We used EST alignment resources between human ESTs and the human genome from the UCSC database, which contained 5 977 963 EST alignment entries (hg17, May 2004). To improve the reliability of our analysis, the following ESTs were removed: ESTs that were aligned to multiple regions in the human genome and ESTs that shared less than 90% sequence similarity with the human genome. In total, 3 946 573 EST entries remained.

Intergenic ESTs

The intergenic regions were defined according to the RefGene and the KnownGene tables in the UCSC annotation database 13. Overlapping exons and alternatively spliced variants were merged into a single consecutive region. Then, non-overlapping introns and intergenic boundaries were obtained accordingly. All intergenic regions were divided into 50-nt windows that were not overlapping. The number of ESTs that matched each 50-nt window was counted.

PhastCons score

To estimate the conservation of a given 50-nt window, we used the UCSC PhastCons conservation score in an 8-way vertebrate alignment of human, chimp, mouse, rat, dog, chicken, fugu and zebrafish 13. The average score of 50 positions in the window was defined as the PhastCons score. Human alignment data (hg17) were downloaded from the UCSC website, http://hgdownload.cse.ucsc.edu/goldenPath/hg17/ 13.

Screening candidates

Since we used low abundance ESTs, four strict criteria were chosen to improve the reliability: (1) that at least one 50-nt window could perfectly match with three ESTs or more; (2) that the 50-nt window had a PhastCons score of over 0.8 (for brevity, we defined the 50-nt window that satisfied the above two criteria as the seed window); (3) that a highly likely promoter could be predicted by the Promoter 2.0 software to lie within 2 000 nt upstream or downstream of the predicted ncRNA transcripts; and (4) that the length of any predicted ORF was not more than 300 nt. The ESTs that satisfied the above criteria were kept as candidates.

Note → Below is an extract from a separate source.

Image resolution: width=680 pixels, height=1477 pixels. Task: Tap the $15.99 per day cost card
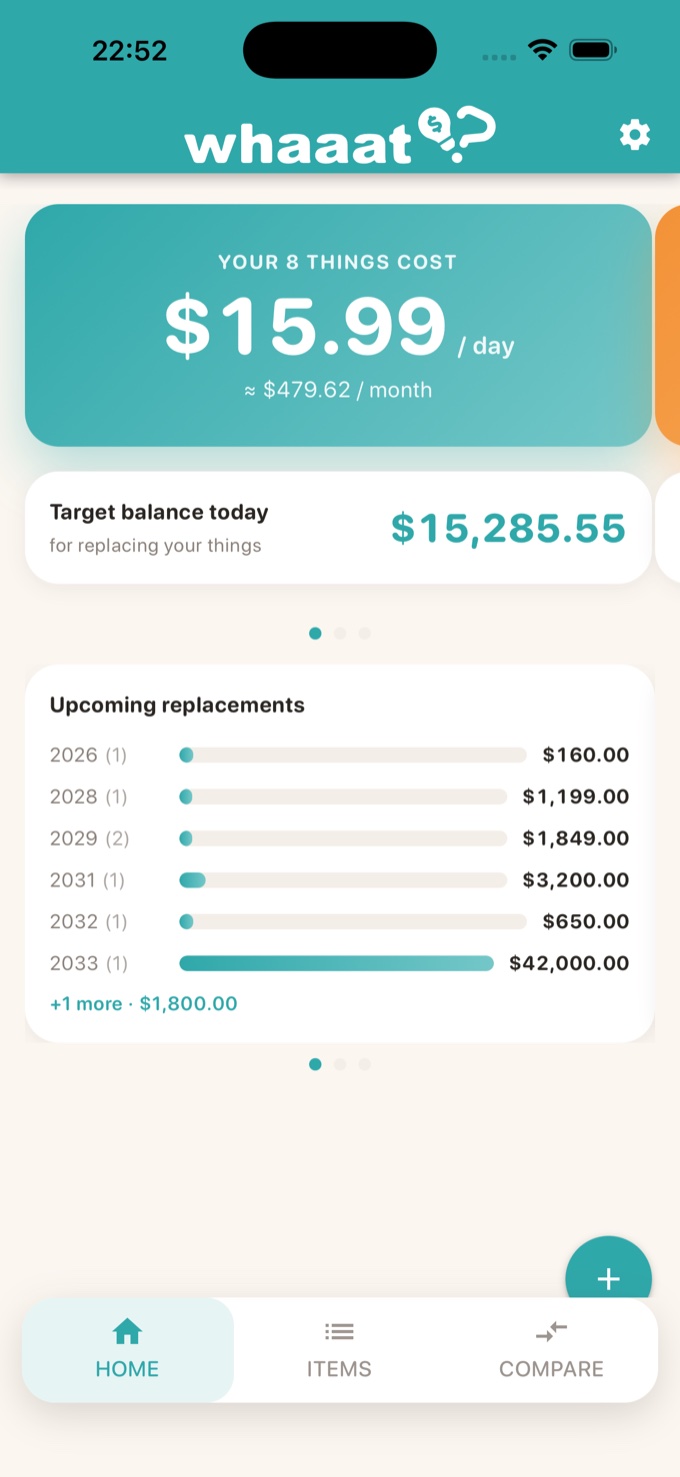coord(338,325)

Filtering known ncRNA genes

Because the ECgene data set contained more gene annotation information than the RefGene and the KnownGene databases, we used the ECgene annotation database at a medium confidence level (version 1.2, hg17) to further filter any known transcripts, such as predicted ncRNAs and alternative spliced regions 14, 15. The candidate ESTs were removed if they had been already annotated in the ECgene data set.

RT-PCR experiments

Total RNA was isolated from human 2BS cells with TRIzol reagent (Life Technologies, Gaithersburg, MD) following the manufacturer's instructions. RNA was treated with Dnase I enzyme following the standard procedure. Primers that were designed from neighboring exons of a human housekeeping gene were used to detect genomic DNA contamination. If there was genomic DNA in the template, two bands were amplified. One was from cDNA that does not have introns, and the other was from DNA that has introns. First-strand cDNA was synthesized from total RNA using SuperScriptTMII RNase H-Reverse Transcriptase (Invitrogen) with oligo (dT) as anchor primers. PCR analysis was performed in accordance with standard procedures with 2 μM of each primer and 2 U ex-Taq DNA polymerase (Takara Corporation). The products were resolved by electrophoresis on 1% w/v agarose gel in TAE buffer (40 mmol/L Tris-acetate, 2 mmol/L Na2EDTA•2H2O) and stained with GlodenView. DNA bands were viewed using a UVP-GDS-8000 system UV transilluminator and the Lab-Works program (UVP, Inc). Some PCR results were sequenced for validation. The primer sequences are listed in Table 1.

(Supplementary information is linked to the online version of the paper on the Cell Research website.)